Logo Craft Homelab Docs Контакты Telegram
Экономика LLM-инференса: почему один запрос может быть дорогим Трендовые github проекты в нашем телеграм канале. Подпишись →
12 апреля 2026 г.

Экономика LLM-инференса: почему один запрос может быть дорогим

LLM кажется обычным API: отправил текст, получил ответ. Но под капотом каждый запрос — это вычисления на дорогих ускорителях, память для контекста, генерация токенов, иногда tool calls, retries и постобработка. Поэтому два внешне похожих запроса могут отличаться по стоимости в разы.

Если строить продукт на LLM, экономику инференса нужно понимать заранее. Иначе стоимость токенов внезапно станет главным ограничением архитектуры.

Input и output tokens

Базовая стоимость обычно считается по токенам: сколько отправили модели и сколько она сгенерировала. Output почти всегда дороже input, потому что генерация последовательная: модель производит токены один за другим.

Практический вывод: длинный ответ стоит не только денег, но и latency. Если продукту нужен краткий JSON, не просите модель писать эссе.

Контекст стоит дорого

Большой контекст удобен, но дорог. Если в каждый запрос отправлять всю историю диалога, документацию, schema, policy и примеры, цена будет расти даже для простого ответа.

Оптимизации:

  • summarization истории;
  • retrieval только нужных фрагментов;
  • short system prompt;
  • отдельные промпты для разных задач;
  • удаление повторяющегося boilerplate;
  • хранение состояния вне модели.

Контекст должен быть релевантным, а не максимальным.

Prompt caching

Некоторые модели поддерживают кэширование неизменяемой части prompt. Это полезно, если большой system prompt или документация повторяются между запросами.

Но кэш работает только при соблюдении условий: одинаковый префикс, достаточный размер, поддержка конкретной модели. Если каждый запрос чуть меняет начало prompt, кэш может не сработать.

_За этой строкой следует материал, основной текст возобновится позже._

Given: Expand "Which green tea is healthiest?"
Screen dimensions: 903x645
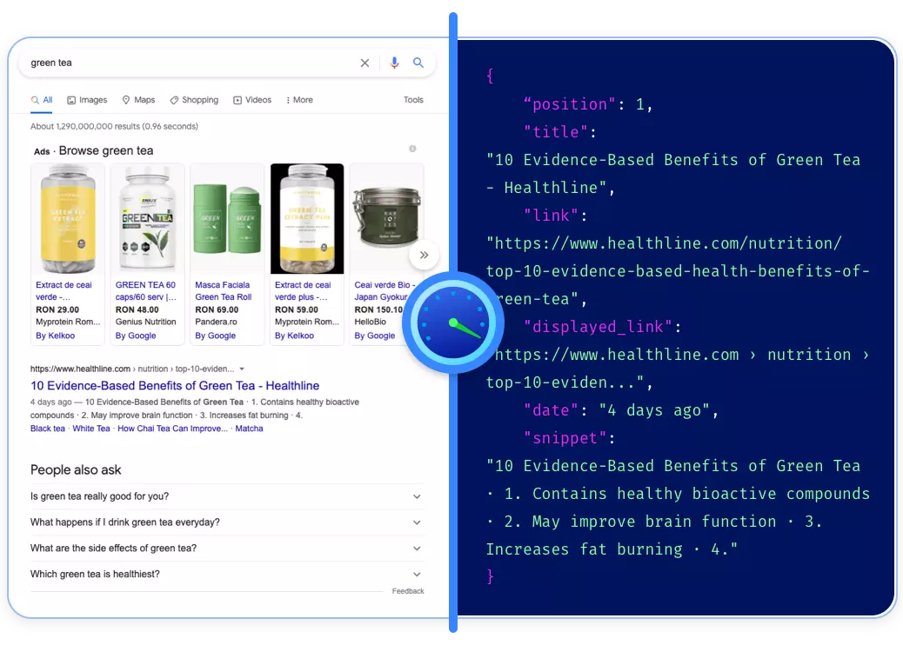Looking at the screenshot, I should [x=226, y=575].
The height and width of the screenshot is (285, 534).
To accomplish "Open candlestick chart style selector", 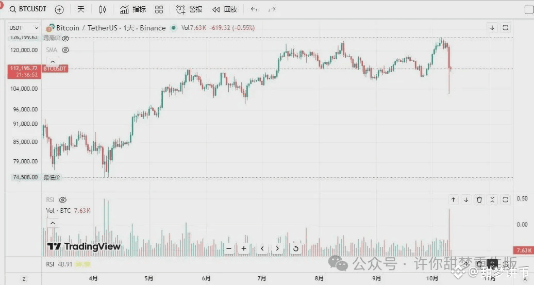I will [102, 9].
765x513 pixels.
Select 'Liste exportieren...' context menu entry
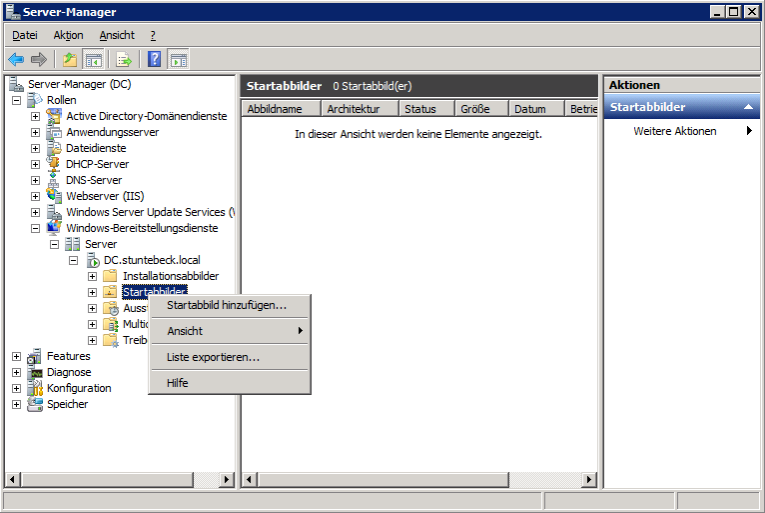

Поэтому prompt нужно проектировать так, чтобы стабильная часть была в начале, а динамические данные — позже.

Tool calls и цепочки

Агентный сценарий дороже обычного чата. Один пользовательский запрос может превратиться в цепочку:

  1. понять задачу;
  2. вызвать поиск;
  3. прочитать документы;
  4. вызвать API;
  5. сгенерировать план;
  6. выполнить tool;
  7. проверить результат;
  8. написать ответ.

Каждый шаг — отдельный инференс или дополнительные токены. Если не контролировать количество итераций, стоимость агента становится непредсказуемой.

Latency тоже деньги

Медленный inference влияет на UX и инфраструктуру. Долгие запросы держат соединения, увеличивают timeouts, требуют очередей и усложняют retries.

Способы снизить latency:

  • выбирать модель по задаче;
  • ограничивать max tokens;
  • stream output;
  • использовать smaller model для классификации;
  • кэшировать ответы;
  • выполнять независимые операции параллельно;
  • заранее готовить контекст.

Не всё нужно отправлять в самую дорогую модель.

Модель по роли

Хорошая архитектура использует разные модели для разных задач:

  • дешёвая модель для routing;
  • средняя для черновика;
  • сильная для сложного reasoning;
  • embedding model для поиска;
  • отдельный reranker при необходимости.

Это похоже на microservices: не каждый запрос должен идти в самый тяжёлый сервис.

Практики контроля бюджета

Для production нужны лимиты:

  • max input/output tokens;
  • budget per user;
  • budget per task;
  • rate limits;
  • tracing стоимости;
  • алерты по аномалиям;
  • fallback на cheaper model;
  • отключение лишних tool calls.

Без observability по стоимости команда узнает о проблеме из счёта.

Итог

Стоимость LLM-инференса складывается из токенов, контекста, output, tool calls, latency и выбранной модели. Экономить нужно не за счёт ухудшения продукта, а за счёт архитектуры: короткие промпты, релевантный контекст, кэширование, routing и лимиты.

LLM API — это не магический endpoint, а вычислительный ресурс. Чем раньше продукт начинает считать его экономику, тем устойчивее будет архитектура.